Rows:
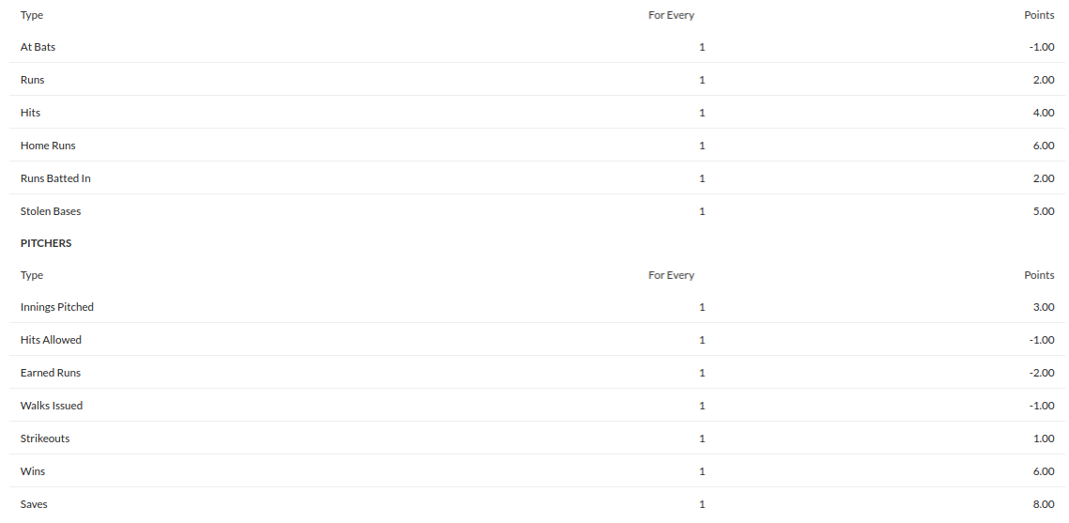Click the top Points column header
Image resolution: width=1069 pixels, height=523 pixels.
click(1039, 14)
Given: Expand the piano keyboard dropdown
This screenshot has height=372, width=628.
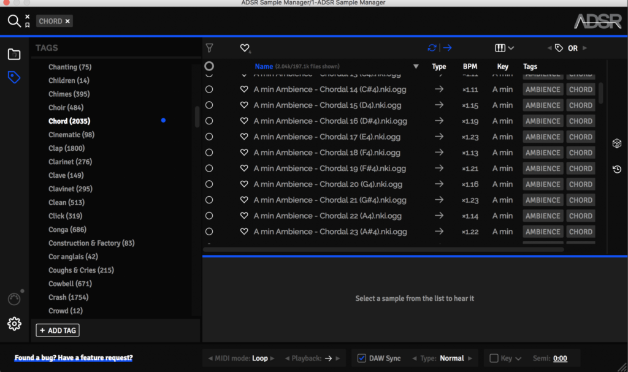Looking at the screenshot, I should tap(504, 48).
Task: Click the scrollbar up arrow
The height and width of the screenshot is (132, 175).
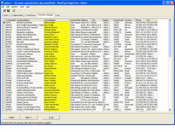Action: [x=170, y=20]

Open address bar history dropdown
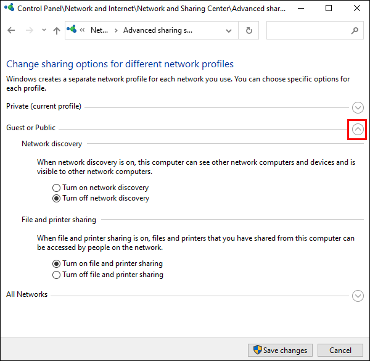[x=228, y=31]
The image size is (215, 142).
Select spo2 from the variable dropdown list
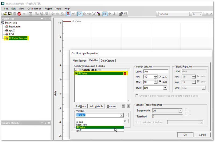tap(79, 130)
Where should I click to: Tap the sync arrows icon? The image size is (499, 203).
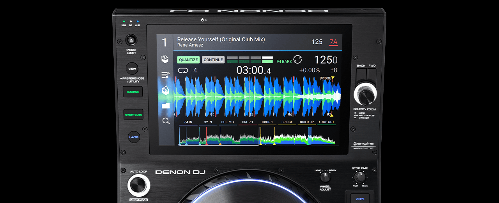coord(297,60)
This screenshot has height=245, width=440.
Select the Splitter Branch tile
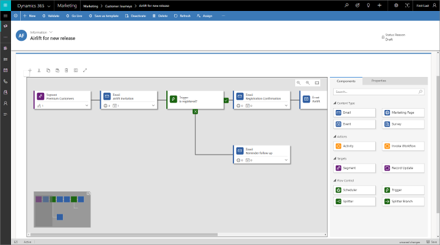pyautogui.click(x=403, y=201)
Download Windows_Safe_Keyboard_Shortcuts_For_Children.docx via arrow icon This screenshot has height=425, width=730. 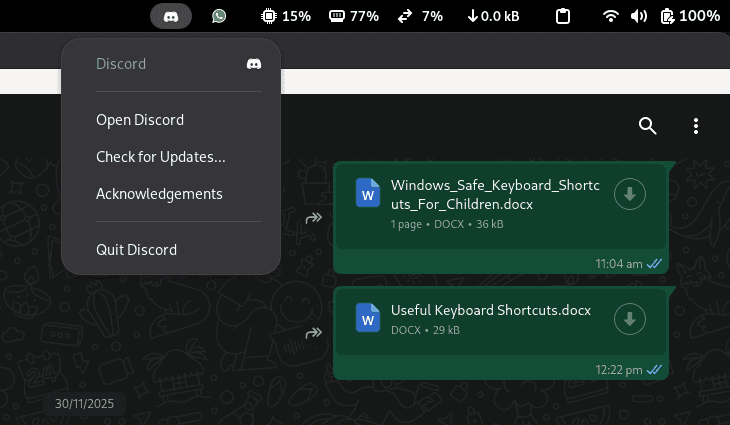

* * *

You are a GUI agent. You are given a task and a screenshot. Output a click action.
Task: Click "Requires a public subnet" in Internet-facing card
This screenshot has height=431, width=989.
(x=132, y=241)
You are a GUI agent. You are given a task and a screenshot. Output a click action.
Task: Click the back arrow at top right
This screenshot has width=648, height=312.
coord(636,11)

---

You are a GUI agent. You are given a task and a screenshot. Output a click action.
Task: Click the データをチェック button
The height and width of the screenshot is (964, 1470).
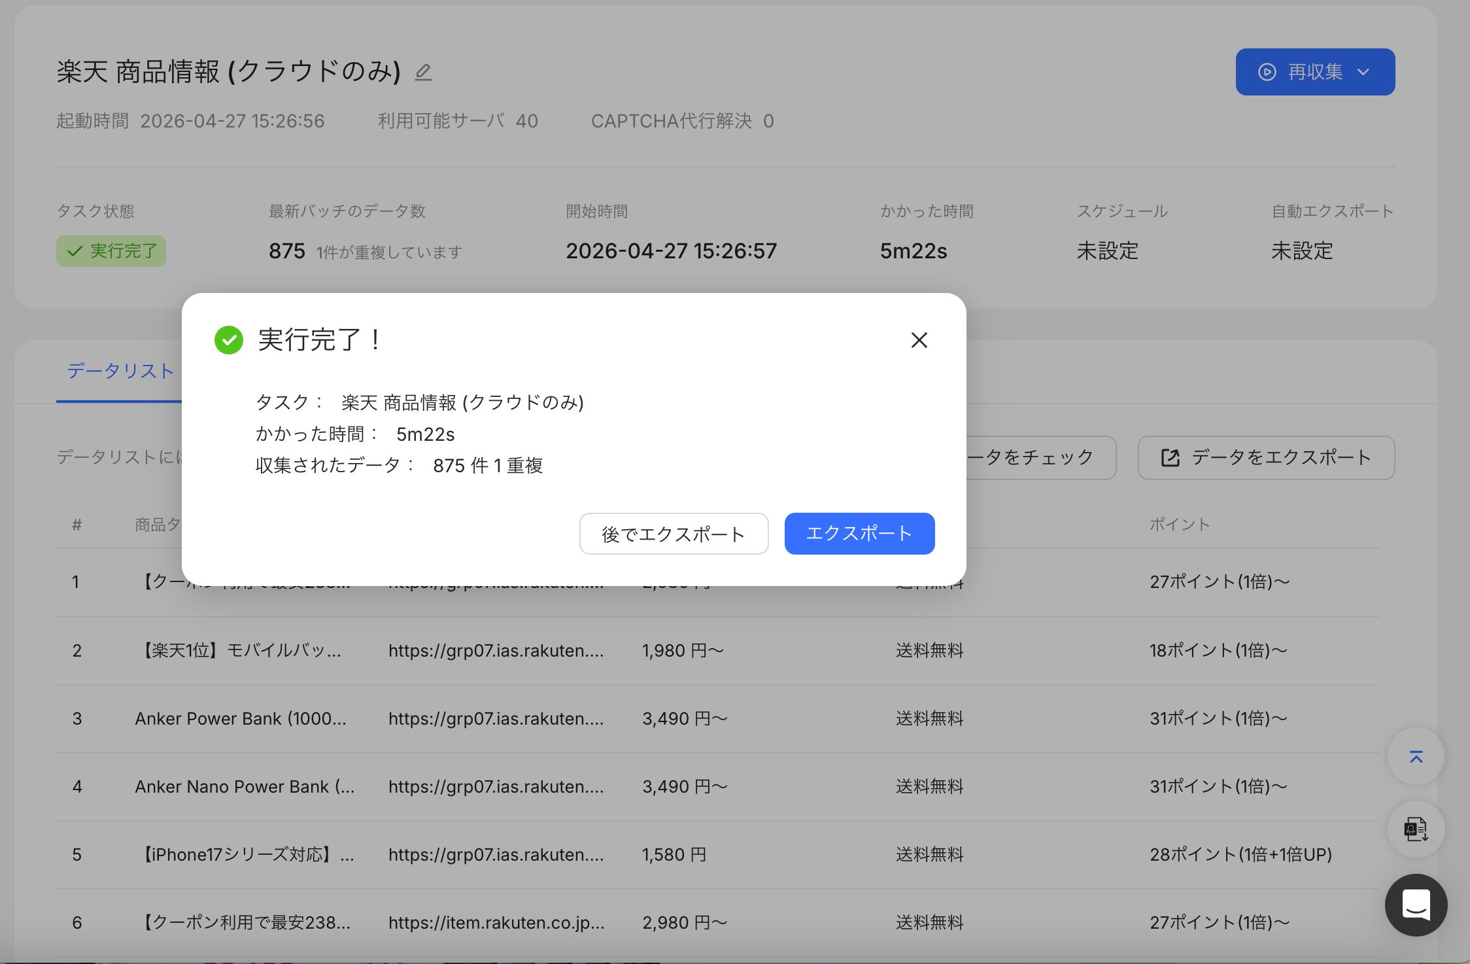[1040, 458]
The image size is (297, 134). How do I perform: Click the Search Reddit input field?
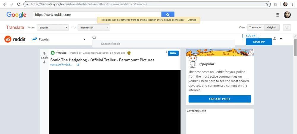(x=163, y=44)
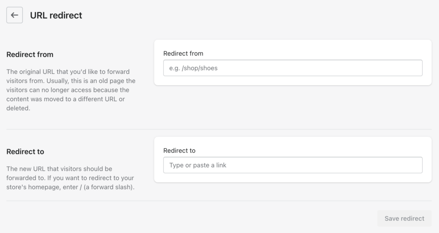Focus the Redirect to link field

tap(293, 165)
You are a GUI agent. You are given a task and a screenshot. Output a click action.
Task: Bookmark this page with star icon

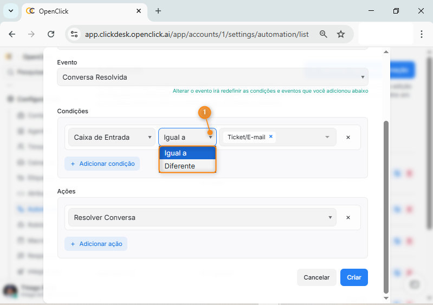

Given request:
In the data from the line that has "Click the top Points column header" through the line that has "Download Windows_Safe_Keyboard_Shortcuts_For_Children.docx via", substitute "menu" for every "dropdown" and change nothing else. Give back only those lines, without the pictures.

Expected output:
Click the top Points column header
Image resolution: width=1069 pixels, height=523 pixels.
click(1039, 14)
Given: Expand the piano keyboard menu
This screenshot has height=372, width=628.
Looking at the screenshot, I should tap(504, 48).
Task: Click the scrollbar up arrow
The height and width of the screenshot is (132, 175).
Action: [x=170, y=20]

Open address bar history menu
[x=228, y=31]
The image size is (215, 142).
Select spo2 from the variable menu list
tap(79, 130)
Where should I click to: Tap the sync arrows icon? The image size is (499, 203).
coord(297,60)
This screenshot has height=245, width=440.
Select the Splitter Branch tile
pyautogui.click(x=403, y=201)
Download Windows_Safe_Keyboard_Shortcuts_For_Children.docx via arrow icon This screenshot has height=425, width=730. 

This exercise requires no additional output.